Ten children per day are losing one or both of their legs in Israel's genocidal war in besieged Gaza, the head of the UN agency supporting Palestinian refugees said.
"Basically, we have every day ten children who are losing one leg or two legs on average," UNRWA chief Philippe Lazzarini told reporters in Geneva on Tuesday.
Citing figures from the UN children's agency UNICEF, he said that figure "does not even include the arms and the hands, and we have many more" of these.
"Ten per day, that means around 2,000 children after the more than 260 days of this brutal war," Lazzarini said.
He said amputation often takes place "in quite horrible conditions", sometimes without anaesthesia.
Save the Children said on Monday that up to 21,000 children are estimated to be missing in the chaos of the war.

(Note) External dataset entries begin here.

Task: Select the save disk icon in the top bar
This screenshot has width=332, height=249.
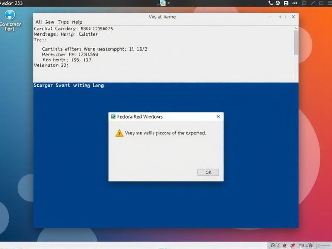Action: coord(286,3)
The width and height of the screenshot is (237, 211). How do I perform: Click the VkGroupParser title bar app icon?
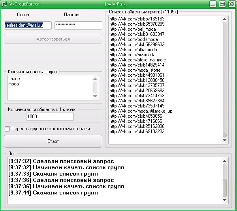coord(5,4)
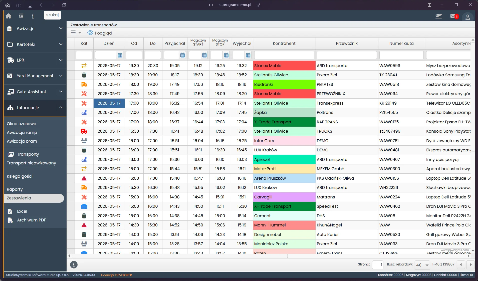Screen dimensions: 478x281
Task: Open the Ilość rekordów dropdown
Action: [x=422, y=265]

Israel has killed more than 15,000 teens and infants in Gaza so far, according to Palestinian and other credible estimates.

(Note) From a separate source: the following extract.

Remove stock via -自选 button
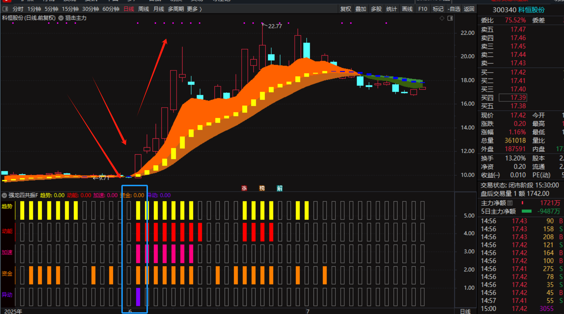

UNRWA coordinates nearly all aid to Gaza, but Lazzarini warned the agency was facing relentless attack and a deep funding crisis.

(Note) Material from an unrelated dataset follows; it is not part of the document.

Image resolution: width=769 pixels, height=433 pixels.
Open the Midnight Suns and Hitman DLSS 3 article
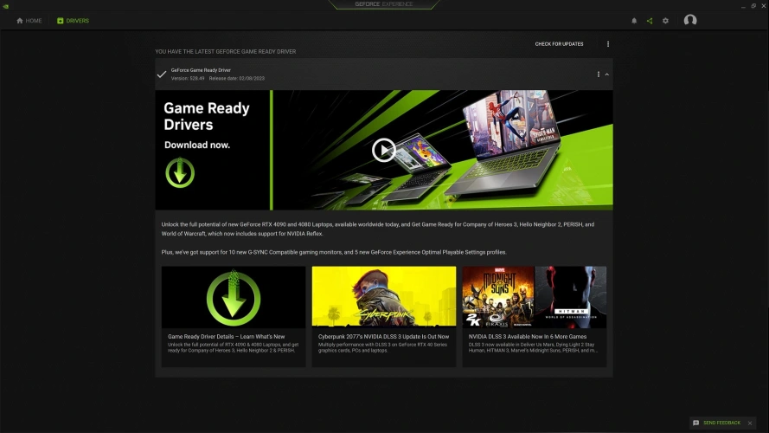click(534, 297)
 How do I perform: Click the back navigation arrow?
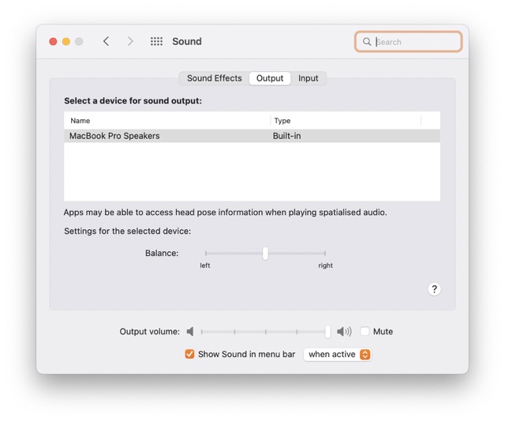[106, 41]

"We have cash until the end of August," he said Tuesday, adding that the agency still had "a shortfall of about $140 million... to bridge the end of the year".
Formally called the UN Relief and Works Agency for Palestinian Refugees in the Near East, UNRWA was established to help the estimated 700,000 Palestinians who fled or were expelled by Zionists out of what is now Israel during the 1948 Arab-Israel war surrounding the country's creation.
Their descendants now number nearly six million.
Genocidal war
Israel has killed nearly 37,700 Palestinians, most of them women and children, and wounded over 86,200 others so far in Gaza where some 10,000+ Palestinians are also feared buried under debris of bombed homes.
Israel has also abducted more than 9,500 Palestinians from occupied West Bank and Gaza as opposed to 116 Israeli hostages being held in Gaza by resistance fighters since October 7.
During its nine-month carnage in Gaza, Tel Aviv reduced most of the enclave to ruins, while causing a massive shortage of basic necessities, including water, food, electricity and medicine. The Israeli-caused famine is already starving and killing many Palestinians, especially in the north.
On Tuesday, the UN meanwhile highlighted the continued risks against aid workers, saying: "The risks, frankly, are becoming increasingly intolerable," while pressing Israel for more effective coordination with aid groups.
Israel is accused of genocide at the International Court of Justice, whose latest ruling ordered it to immediately halt its invasion in the southern city of Rafah, where more than 1 million Palestinians had sought refuge from the war before it was invaded on May 6.